In some ways the royal wedding was similar to Oscars, Grammys, Baftas… and other glamorous events. If you were invited, you had to wear something fascinating, but not too extravagant or even inappropriate. The event was a chance for attendees and their designers to shine on a big (if not unprecedented) stage. The spotlight was of course on the Kate Middleton, the future Duchess of Cambridge.
Kate’s wedding dress was designed by Sarah Burton, the creative director for the legendary, recently deceased Alexander McQueen. Overall impression from the media and experts was very positive. Fashion designer Oscar de la Renta even said for the New York Times: “She had a perfect dress, a very traditional dress for a very traditional wedding. What I liked about it was, it was not ostentatious. There was not 50 meters of train, and it was not over embroidered. It was just a very traditional dress for a ravishing girl who doesn’t need a lot.”

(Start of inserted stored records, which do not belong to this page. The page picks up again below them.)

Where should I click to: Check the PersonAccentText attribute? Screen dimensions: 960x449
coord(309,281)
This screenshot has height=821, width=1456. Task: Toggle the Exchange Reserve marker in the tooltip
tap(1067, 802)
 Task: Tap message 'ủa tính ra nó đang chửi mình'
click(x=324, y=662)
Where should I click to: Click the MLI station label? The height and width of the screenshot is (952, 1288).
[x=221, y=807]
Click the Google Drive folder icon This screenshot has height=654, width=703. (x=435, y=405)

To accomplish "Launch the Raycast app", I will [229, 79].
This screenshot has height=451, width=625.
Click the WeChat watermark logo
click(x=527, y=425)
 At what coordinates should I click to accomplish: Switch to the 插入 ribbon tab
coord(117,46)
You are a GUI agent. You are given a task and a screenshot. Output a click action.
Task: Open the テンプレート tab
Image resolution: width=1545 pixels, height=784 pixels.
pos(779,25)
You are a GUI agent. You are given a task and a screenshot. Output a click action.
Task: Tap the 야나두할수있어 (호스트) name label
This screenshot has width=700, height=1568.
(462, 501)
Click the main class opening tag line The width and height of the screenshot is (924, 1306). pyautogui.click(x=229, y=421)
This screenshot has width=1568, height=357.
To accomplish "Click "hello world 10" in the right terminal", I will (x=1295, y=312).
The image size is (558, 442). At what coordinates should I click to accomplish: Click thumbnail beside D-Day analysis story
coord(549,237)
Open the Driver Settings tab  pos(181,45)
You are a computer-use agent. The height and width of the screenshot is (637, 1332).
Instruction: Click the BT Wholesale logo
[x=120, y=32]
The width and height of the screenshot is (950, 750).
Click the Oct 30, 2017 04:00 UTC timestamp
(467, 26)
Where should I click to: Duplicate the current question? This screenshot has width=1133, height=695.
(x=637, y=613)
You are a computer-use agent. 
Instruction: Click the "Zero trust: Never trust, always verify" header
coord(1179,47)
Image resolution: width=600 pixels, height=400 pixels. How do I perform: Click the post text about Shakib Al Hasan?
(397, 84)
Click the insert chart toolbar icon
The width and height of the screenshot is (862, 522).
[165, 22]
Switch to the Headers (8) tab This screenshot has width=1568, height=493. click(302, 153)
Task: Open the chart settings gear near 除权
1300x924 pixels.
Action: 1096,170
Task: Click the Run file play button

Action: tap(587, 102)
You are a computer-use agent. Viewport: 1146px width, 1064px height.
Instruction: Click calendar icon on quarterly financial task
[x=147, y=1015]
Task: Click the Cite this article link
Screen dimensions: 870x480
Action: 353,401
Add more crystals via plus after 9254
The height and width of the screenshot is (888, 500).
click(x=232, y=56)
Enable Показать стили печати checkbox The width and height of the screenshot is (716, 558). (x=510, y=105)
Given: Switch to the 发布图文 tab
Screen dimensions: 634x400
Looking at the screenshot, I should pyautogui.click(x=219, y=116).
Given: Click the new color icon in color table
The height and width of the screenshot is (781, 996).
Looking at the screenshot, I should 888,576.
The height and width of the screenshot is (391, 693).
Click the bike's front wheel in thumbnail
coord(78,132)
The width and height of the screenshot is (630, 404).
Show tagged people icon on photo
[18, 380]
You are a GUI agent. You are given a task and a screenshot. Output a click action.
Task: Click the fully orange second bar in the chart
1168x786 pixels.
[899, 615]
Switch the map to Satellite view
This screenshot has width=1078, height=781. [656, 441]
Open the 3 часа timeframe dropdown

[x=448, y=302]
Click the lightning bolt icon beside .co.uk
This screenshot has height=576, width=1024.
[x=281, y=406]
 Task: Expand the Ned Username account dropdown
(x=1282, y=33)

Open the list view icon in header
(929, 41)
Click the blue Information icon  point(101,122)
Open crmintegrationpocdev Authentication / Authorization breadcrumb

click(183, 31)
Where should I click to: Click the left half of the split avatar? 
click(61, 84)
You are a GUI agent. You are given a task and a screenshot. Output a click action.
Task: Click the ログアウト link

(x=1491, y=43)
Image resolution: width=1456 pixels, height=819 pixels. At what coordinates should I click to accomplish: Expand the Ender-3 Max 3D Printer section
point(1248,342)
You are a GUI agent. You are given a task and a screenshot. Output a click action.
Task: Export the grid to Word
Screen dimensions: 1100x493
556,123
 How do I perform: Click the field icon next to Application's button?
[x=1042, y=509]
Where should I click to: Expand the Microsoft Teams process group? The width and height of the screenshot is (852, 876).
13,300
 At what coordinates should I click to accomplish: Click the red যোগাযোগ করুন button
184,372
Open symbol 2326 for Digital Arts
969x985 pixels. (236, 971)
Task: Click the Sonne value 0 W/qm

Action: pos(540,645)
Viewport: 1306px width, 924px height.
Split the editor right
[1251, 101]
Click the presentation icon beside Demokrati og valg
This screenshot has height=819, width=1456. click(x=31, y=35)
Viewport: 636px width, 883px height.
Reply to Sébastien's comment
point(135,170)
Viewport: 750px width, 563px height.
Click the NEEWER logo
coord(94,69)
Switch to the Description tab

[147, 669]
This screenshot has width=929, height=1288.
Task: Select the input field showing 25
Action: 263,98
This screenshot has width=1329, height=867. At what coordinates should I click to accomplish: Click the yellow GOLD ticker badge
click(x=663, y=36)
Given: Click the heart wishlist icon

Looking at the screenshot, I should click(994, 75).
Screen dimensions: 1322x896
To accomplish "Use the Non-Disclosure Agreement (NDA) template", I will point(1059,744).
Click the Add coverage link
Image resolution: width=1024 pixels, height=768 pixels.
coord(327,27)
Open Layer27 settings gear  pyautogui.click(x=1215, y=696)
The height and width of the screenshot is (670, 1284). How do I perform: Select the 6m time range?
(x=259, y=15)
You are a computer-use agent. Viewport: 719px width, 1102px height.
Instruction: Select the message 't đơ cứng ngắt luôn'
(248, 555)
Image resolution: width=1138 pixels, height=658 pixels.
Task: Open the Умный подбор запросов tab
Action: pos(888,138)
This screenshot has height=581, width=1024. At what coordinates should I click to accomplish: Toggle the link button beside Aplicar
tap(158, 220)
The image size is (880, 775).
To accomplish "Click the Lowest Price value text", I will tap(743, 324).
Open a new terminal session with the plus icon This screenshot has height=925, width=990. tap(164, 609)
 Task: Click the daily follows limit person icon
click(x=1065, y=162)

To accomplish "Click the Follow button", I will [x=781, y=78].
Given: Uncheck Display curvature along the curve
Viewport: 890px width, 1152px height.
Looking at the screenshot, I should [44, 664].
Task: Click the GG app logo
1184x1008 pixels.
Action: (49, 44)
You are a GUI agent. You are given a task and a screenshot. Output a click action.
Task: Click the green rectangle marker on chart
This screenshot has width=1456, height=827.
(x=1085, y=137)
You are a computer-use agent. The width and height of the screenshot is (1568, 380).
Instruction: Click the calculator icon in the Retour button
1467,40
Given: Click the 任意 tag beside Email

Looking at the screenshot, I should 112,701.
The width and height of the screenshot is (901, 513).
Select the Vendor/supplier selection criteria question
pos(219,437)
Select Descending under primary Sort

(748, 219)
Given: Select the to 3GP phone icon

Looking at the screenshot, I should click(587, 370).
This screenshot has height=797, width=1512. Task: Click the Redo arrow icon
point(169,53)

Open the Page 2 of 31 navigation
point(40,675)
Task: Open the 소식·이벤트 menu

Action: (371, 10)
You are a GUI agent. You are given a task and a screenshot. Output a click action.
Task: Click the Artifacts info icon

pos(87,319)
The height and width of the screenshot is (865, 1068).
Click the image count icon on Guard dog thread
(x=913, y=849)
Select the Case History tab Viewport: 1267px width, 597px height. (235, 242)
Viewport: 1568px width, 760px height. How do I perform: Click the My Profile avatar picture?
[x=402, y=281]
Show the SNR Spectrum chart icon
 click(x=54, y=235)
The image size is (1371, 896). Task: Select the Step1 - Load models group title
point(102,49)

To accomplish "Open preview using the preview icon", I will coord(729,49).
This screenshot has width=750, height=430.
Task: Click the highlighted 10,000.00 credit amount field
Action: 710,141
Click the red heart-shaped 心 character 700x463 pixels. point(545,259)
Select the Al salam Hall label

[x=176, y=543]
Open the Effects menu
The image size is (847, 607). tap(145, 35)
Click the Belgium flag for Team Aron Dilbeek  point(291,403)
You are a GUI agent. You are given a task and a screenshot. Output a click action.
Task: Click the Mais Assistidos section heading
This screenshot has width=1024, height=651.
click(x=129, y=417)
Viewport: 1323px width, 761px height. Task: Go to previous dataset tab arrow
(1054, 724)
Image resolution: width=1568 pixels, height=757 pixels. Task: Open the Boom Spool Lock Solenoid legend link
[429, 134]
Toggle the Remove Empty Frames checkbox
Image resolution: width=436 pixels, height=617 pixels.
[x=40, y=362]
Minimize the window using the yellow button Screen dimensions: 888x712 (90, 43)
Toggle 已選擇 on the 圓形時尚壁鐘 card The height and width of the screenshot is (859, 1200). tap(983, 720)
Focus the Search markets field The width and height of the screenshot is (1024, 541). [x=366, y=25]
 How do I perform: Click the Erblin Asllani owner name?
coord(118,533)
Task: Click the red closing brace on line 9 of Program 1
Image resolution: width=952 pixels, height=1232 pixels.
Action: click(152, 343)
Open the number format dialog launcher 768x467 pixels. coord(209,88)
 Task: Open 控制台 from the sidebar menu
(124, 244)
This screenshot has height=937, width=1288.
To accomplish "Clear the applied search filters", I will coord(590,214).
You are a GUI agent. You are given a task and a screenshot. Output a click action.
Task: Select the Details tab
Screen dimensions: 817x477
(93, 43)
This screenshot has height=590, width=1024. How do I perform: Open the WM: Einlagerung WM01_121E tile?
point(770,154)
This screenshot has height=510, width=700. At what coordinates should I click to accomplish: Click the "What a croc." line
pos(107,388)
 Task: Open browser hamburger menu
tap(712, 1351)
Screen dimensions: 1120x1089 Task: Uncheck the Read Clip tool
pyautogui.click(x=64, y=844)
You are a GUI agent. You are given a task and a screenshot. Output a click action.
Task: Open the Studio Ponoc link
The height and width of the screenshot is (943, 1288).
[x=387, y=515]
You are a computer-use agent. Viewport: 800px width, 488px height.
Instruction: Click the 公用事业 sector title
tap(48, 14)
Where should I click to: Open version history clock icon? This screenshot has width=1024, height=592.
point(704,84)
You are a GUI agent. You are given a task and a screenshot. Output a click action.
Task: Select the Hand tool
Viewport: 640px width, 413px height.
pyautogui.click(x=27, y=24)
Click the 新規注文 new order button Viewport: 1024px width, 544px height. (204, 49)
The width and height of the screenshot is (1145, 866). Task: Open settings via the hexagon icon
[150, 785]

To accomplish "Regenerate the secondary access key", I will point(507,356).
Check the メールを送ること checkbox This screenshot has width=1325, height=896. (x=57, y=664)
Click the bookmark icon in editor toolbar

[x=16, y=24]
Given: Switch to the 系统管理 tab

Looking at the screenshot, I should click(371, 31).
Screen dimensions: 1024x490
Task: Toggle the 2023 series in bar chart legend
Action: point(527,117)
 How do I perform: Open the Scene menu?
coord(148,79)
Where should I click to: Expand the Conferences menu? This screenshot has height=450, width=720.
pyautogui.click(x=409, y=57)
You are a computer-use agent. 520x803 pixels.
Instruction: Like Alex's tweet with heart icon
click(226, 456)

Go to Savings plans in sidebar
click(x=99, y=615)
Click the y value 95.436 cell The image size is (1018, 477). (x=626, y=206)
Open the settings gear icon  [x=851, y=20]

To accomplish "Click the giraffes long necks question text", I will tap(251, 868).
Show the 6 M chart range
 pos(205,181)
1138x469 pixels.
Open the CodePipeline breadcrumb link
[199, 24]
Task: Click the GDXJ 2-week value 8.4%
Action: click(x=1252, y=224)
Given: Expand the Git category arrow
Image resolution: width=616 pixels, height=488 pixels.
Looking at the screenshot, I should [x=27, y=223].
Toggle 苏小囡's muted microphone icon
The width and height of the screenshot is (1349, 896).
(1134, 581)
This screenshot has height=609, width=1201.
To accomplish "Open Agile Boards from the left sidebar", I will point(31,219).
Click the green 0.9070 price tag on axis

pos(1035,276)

Kate was wearing McQueen also for the evening celebration, but she wasn’t the only success for Sarah Burton. One of the “winners” of the royal wedding was Kate’s sister and bridesmaid Pippa Middleton, who was also wearing Burton’s creation.
One of the important elements of bride’s overall look is also her hairstyle. For the royal wedding she turned to her hairstylist Richard Ward, an award-winning celebrity hairdresser. He should expect a few more clients in upcoming weeks ;)
However, every major event has its “losers”. Even though David Beckham looked sharp in a Ralph Lauren suit, he was wearing his OBE medal on the wrong side of his coat (he switched it to the left side during the ceremony, though). But the biggest loser was probably his wife Victoria, who was dressed in her own creation and a pair of specially customized Christian Louboutin heels. However, it looked like she wasn’t in a very good mood and London’s tabloid Daily Mail even wrote “Maybe Posh [Victoria] thought she was going to a funeral.”
Enough about Beckhams. Let’s check the cars.
Prince William, accompanied by his brother Prince Harry, came to the Westminster Abbey in the Bentley State limousine, one of the most exclusive cars in the world. Queen Elizabeth
II and her husband, Prince Philip, also used Bentley from the royal car-park.
However, Kate chose to ride with her father in the Queen's classic 1977 Rolls-Royce Phantom VI. This custom-built limousine with a raised roof and other special features was presented to Queen Elizabeth II on her Silver Jubilee in 1977 and was her primary vehicle until she switched to newer Bentley models in 2002.
After the wedding Prince William borrowed his dad's vintage Aston Martin Volante DB6 MKII convertible as he drove his new wife to Clarence House, his official residence.
There was another, not so upscale and luxurious brand, which was visible at the royal wedding. One of the two nuns that were sitting beside newlyweds was wearing black Reebok Classics trainers underneath her traditional outfit. Daily Mail even joked that one of the woman was a secret 'ninja nun' intended to protect the Royal couple.
Some of the brands, mentioned in the text received a lot of positive publicity, namely Alexander McQueen. It’s great to be associated with such a positive and glorious event, but the hardest part is to get something meaningful out of it.